If the dimensions change during a server sync, MCPHub schedules a full resynchronization so that all existing tool embeddings are regenerated consistently under the new schema.

Full Resynchronization Behavior

Full resync is intentionally guarded so that MCPHub does not schedule multiple identical jobs at once. The scheduler uses two flags:
  • One flag to indicate that a resync has already been scheduled.
  • One flag to indicate that a resync is currently running.
When the scheduler fires, MCPHub:
  1. Enumerates all known servers.
  2. Selects only connected servers that currently expose tools.
  3. Re-runs tool indexing for each eligible server.
This makes dimension changes safe, even when the previous embeddings were created using a different provider, model, or fallback path.

Practical Notes

Why the Queue Exists

Without the shared queue, two parallel sync operations could both wait for the same pacing interval and then send requests at the same time. That would defeat the purpose of adaptive pacing. The queue prevents this by ensuring only one provider-backed embedding request is in flight at a time.

Why Retries and Pacing Are Separate

Pacing controls the baseline rate of new calls. Retries handle transient failures after a call has already been attempted. MCPHub keeps both mechanisms because provider rate limits and upstream instability are related but not identical problems. Rate-limit-aware retry strategy is implemented on top of pacing: when a rate limit (403/429) is detected, the retry logic checks for Retry-After headers and applies them immediately, or uses a 63-second fallback on that retry. If a later retry is rate-limited again, MCPHub applies the same rule again. This allows retries to respect the exact window timing that the server demands, while pacing ensures that the baseline request rate stays sustainable across all operations.
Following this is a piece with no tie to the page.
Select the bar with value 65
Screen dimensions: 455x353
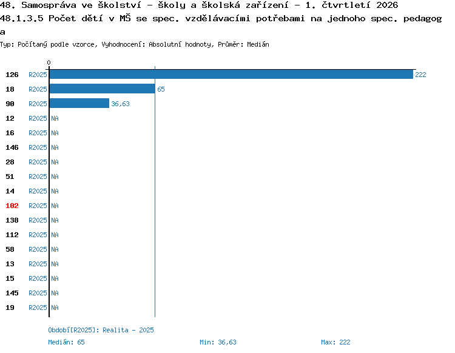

Why Different Retry Strategies per Error Type

Rate-limit errors (403/429 without Retry-After): time-based budget A fixed attempt count is unreliable here because the number of retries needed depends on the provider’s quota window. A 5-minute budget instead:
  • Enforces a hard deadline without requiring a separately tuned maximum count.
  • Scales naturally: a provider with a 2-minute window fits ~2 retries; one with a strict 60-second window fits ~4.
  • Retry-After headers bypass the budget entirely, so the server always has the final word.
Infrastructure errors (503/504): fixed 7 attempts A time budget is inappropriate here because:
  • The exponential sequence (4s→8s→16s→30s→60s→120s→240s) already has a well-defined total cost (~8 minutes for all 7 attempts).
  • Fixed counts are more predictable than “retry until N minutes” when the wait intervals are already known.
  • A time budget could cut the sequence short unpredictably depending on accumulated jitter.

Why Query Embeddings Use the Same Queue

Search traffic and indexing traffic both consume provider quota. Putting them behind the same queue avoids a situation where search requests starve indexing, or indexing floods the provider while user queries are also running.

Why Fallback Embeddings Still Matter

Fallback vectors are lower quality than provider-generated embeddings, but they keep Smart Routing operational when provider credentials are missing or unavailable. They also make it possible to keep a consistent database pipeline even when external embedding services are temporarily not in use.

Summary

The embedding lifecycle in MCPHub is built around four core ideas:
  1. Multiple triggers can start indexing or query embedding generation.
  2. All provider-backed embedding requests flow through one serialized queue.
  3. Adaptive pacing and bounded retries protect the system from provider throttling and transient failures.
  4. Database persistence includes dimension validation and index management so that stored vectors remain queryable and structurally consistent.
Together, these mechanisms let MCPHub index tools continuously, search semantically, survive provider limits, and keep the vector store aligned with the active embedding model configuration.